Exercise aim
Recast the entries from the line containing "coordinates (1384, 362)." through the line containing "(786, 237).", inclusive, as a Markdown table with columns Row and Line. Number each line and leave out blank lines.

[Start Record list]

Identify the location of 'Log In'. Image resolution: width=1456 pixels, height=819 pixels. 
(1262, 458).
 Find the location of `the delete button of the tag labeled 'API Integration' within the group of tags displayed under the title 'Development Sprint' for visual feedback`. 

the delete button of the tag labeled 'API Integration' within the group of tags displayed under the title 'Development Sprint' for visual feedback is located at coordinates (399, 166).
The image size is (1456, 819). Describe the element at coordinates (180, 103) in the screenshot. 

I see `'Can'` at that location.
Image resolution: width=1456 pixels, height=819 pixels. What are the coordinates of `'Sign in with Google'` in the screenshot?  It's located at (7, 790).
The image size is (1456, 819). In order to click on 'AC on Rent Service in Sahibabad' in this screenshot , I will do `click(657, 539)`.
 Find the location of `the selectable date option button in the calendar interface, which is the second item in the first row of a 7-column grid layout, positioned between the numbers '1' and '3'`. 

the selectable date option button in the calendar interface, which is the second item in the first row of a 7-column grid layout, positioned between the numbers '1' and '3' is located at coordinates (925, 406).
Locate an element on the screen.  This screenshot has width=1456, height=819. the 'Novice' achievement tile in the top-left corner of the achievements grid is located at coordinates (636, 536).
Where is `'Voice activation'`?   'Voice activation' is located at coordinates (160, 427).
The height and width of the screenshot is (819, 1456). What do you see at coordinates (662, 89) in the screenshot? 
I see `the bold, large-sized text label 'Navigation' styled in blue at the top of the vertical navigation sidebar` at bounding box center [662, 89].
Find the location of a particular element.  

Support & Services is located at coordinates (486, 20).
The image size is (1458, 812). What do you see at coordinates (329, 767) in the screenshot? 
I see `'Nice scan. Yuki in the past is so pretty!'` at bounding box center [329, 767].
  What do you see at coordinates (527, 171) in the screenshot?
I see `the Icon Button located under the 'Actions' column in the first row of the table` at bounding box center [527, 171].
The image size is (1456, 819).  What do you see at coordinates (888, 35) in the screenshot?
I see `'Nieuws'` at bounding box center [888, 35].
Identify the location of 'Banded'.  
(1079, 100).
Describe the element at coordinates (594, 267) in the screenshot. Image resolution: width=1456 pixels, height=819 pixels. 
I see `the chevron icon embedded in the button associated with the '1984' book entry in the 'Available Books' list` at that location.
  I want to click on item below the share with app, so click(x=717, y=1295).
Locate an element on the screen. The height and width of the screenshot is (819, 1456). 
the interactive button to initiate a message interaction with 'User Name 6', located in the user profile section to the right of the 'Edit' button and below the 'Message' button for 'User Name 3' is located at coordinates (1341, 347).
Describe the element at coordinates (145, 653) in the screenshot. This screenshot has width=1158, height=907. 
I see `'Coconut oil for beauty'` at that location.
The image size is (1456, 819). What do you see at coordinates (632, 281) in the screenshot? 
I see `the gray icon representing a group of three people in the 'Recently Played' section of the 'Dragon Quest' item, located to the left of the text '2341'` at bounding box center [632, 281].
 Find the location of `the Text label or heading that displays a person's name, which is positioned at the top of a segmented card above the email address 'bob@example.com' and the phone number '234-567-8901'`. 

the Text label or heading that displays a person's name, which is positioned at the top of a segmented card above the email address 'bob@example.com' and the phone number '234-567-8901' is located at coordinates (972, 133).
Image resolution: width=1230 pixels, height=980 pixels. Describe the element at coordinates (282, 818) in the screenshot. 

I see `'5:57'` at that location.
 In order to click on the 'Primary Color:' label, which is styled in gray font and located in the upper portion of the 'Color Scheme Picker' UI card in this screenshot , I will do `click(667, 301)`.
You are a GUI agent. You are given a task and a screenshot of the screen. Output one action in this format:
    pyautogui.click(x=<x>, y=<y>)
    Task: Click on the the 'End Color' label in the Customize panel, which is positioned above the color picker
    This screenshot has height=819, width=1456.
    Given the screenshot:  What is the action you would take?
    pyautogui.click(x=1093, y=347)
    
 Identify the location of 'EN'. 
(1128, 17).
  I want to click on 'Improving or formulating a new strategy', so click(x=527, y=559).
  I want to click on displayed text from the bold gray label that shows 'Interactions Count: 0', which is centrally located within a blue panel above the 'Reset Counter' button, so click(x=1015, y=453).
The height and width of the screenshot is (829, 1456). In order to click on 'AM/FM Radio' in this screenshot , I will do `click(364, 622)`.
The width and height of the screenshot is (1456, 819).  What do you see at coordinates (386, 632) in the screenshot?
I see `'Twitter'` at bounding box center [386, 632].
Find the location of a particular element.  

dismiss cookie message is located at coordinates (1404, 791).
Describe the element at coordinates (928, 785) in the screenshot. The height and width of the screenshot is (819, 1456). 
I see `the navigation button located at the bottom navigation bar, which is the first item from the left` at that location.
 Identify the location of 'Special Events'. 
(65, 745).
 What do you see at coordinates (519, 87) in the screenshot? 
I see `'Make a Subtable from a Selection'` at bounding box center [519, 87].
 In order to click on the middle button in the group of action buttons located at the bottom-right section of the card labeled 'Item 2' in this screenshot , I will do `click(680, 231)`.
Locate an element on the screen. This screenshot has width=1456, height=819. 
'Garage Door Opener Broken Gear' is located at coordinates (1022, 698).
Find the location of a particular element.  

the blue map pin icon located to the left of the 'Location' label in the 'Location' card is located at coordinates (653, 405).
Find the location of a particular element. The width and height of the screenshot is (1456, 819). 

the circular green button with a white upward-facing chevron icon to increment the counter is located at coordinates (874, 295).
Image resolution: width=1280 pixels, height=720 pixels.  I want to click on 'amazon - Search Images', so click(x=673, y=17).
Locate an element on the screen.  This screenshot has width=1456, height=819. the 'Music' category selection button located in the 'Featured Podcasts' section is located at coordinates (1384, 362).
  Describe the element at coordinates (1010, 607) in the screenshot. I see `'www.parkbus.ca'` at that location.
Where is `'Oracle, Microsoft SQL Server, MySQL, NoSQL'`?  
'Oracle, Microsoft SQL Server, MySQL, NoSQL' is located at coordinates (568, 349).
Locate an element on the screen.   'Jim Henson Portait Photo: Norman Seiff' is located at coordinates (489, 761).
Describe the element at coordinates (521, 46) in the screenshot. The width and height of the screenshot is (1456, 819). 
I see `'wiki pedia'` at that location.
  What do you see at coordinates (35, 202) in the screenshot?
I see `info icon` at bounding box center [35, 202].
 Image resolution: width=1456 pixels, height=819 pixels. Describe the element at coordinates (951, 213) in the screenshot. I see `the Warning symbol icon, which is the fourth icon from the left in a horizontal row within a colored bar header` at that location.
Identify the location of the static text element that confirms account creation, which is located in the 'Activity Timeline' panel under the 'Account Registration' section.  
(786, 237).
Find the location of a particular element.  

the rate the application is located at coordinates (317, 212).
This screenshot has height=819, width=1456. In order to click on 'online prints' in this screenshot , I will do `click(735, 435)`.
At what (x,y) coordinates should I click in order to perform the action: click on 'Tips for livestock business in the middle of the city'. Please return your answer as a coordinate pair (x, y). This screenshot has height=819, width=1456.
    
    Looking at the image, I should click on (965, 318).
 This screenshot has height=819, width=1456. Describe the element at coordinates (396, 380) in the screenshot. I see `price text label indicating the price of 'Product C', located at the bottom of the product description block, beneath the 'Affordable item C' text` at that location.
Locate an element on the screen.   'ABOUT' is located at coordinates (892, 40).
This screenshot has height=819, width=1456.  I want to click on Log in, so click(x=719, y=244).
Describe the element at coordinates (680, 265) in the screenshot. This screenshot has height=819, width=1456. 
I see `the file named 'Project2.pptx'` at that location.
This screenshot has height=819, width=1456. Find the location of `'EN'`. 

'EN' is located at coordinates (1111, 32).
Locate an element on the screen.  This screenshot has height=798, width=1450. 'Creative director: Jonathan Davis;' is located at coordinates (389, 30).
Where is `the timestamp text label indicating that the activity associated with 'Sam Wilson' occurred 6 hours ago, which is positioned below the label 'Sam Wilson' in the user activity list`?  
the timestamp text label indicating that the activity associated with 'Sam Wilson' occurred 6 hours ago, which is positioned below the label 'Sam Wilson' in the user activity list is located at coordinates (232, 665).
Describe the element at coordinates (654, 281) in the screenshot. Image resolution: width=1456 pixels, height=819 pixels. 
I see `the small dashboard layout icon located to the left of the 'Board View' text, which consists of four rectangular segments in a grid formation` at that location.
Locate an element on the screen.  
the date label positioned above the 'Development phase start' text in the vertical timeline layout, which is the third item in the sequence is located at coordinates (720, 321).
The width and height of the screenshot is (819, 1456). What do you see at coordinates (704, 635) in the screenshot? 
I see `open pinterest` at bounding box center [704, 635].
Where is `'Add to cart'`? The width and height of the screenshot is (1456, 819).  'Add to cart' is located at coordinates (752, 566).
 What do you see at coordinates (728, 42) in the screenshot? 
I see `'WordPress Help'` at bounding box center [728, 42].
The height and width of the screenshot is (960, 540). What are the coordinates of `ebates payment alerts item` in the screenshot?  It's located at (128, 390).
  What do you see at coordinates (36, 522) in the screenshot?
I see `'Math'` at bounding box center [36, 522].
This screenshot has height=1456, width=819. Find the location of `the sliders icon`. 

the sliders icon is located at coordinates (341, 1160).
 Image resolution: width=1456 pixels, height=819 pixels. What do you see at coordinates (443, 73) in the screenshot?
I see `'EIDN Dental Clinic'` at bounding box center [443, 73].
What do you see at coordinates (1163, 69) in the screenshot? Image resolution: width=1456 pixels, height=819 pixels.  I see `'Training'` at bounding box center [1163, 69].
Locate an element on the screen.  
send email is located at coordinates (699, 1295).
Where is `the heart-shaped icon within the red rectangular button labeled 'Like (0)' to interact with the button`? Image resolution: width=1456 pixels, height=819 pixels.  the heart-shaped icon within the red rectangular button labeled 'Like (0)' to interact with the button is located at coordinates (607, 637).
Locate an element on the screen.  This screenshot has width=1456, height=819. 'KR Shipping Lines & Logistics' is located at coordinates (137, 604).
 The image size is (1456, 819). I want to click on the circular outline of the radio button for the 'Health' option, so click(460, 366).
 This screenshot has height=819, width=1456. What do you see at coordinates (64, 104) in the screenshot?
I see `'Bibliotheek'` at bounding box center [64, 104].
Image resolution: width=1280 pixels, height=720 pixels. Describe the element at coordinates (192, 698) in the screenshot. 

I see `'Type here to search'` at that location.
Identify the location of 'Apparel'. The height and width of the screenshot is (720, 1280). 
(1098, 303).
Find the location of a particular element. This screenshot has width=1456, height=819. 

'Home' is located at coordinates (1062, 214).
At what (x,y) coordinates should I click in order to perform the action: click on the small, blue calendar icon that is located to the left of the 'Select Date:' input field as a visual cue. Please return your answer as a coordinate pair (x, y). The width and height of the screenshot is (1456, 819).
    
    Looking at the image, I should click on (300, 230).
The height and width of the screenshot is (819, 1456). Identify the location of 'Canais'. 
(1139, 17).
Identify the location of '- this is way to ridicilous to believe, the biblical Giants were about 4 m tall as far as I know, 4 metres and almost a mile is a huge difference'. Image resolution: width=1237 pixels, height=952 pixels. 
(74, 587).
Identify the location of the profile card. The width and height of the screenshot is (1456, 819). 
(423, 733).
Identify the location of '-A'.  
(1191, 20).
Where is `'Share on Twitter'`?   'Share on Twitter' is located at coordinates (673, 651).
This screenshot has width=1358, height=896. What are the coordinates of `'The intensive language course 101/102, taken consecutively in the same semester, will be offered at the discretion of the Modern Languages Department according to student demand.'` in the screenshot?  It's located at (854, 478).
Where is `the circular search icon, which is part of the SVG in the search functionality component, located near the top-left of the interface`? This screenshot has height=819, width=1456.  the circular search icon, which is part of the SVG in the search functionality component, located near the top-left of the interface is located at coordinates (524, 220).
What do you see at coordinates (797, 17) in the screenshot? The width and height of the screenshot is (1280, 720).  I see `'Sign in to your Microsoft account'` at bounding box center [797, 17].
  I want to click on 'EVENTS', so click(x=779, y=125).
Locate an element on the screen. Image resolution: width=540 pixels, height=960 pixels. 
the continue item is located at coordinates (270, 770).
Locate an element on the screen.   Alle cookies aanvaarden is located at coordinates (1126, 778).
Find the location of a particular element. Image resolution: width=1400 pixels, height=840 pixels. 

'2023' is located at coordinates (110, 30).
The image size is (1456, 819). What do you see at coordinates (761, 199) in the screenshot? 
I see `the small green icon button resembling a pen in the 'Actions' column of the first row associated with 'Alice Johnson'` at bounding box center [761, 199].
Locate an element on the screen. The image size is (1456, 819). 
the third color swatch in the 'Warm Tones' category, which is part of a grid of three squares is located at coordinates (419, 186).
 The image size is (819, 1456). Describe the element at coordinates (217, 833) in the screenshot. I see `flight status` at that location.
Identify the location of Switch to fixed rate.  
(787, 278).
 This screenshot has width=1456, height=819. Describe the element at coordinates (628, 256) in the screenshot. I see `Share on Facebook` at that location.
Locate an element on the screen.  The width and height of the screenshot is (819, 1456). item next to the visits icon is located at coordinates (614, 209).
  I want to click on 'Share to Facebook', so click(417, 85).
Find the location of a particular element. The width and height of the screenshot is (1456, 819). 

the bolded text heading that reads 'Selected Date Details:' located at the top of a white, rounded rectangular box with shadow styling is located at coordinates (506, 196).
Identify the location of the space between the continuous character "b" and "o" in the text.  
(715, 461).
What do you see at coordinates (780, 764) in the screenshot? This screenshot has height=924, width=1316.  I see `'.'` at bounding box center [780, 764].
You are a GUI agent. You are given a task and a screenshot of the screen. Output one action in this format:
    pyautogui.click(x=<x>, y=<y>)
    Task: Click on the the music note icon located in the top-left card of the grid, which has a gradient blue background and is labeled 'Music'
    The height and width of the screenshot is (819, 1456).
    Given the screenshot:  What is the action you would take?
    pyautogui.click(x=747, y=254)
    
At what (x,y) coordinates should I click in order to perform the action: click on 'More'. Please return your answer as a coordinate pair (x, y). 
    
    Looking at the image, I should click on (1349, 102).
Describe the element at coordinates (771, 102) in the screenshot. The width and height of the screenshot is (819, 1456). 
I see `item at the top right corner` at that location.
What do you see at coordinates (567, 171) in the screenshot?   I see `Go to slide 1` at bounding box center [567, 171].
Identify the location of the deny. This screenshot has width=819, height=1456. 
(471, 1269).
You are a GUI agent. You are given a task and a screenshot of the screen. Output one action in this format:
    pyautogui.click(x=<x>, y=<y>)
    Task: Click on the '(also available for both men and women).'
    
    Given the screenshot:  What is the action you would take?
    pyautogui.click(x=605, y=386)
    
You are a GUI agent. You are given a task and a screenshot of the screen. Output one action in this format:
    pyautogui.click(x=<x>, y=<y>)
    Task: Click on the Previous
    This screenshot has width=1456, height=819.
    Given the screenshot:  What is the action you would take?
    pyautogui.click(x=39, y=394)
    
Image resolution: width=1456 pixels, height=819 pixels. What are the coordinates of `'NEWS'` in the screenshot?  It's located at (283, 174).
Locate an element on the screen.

[End Record list]

Exercise output
| Row | Line |
|---|---|
| 1 | Locate an element on the screen.  This screenshot has width=1456, height=819. the 'Music' category selection button located in the 'Featured Podcasts' section is located at coordinates (1384, 362). |
| 2 |   Describe the element at coordinates (1010, 607) in the screenshot. I see `'www.parkbus.ca'` at that location. |
| 3 | Where is `'Oracle, Microsoft SQL Server, MySQL, NoSQL'`?   |
| 4 | 'Oracle, Microsoft SQL Server, MySQL, NoSQL' is located at coordinates (568, 349). |
| 5 | Locate an element on the screen.   'Jim Henson Portait Photo: Norman Seiff' is located at coordinates (489, 761). |
| 6 | Describe the element at coordinates (521, 46) in the screenshot. The width and height of the screenshot is (1456, 819).  |
| 7 | I see `'wiki pedia'` at that location. |
| 8 |   What do you see at coordinates (35, 202) in the screenshot? |
| 9 | I see `info icon` at bounding box center [35, 202]. |
| 10 |  Image resolution: width=1456 pixels, height=819 pixels. Describe the element at coordinates (951, 213) in the screenshot. I see `the Warning symbol icon, which is the fourth icon from the left in a horizontal row within a colored bar header` at that location. |
| 11 | Identify the location of the static text element that confirms account creation, which is located in the 'Activity Timeline' panel under the 'Account Registration' section.   |
| 12 | (786, 237). |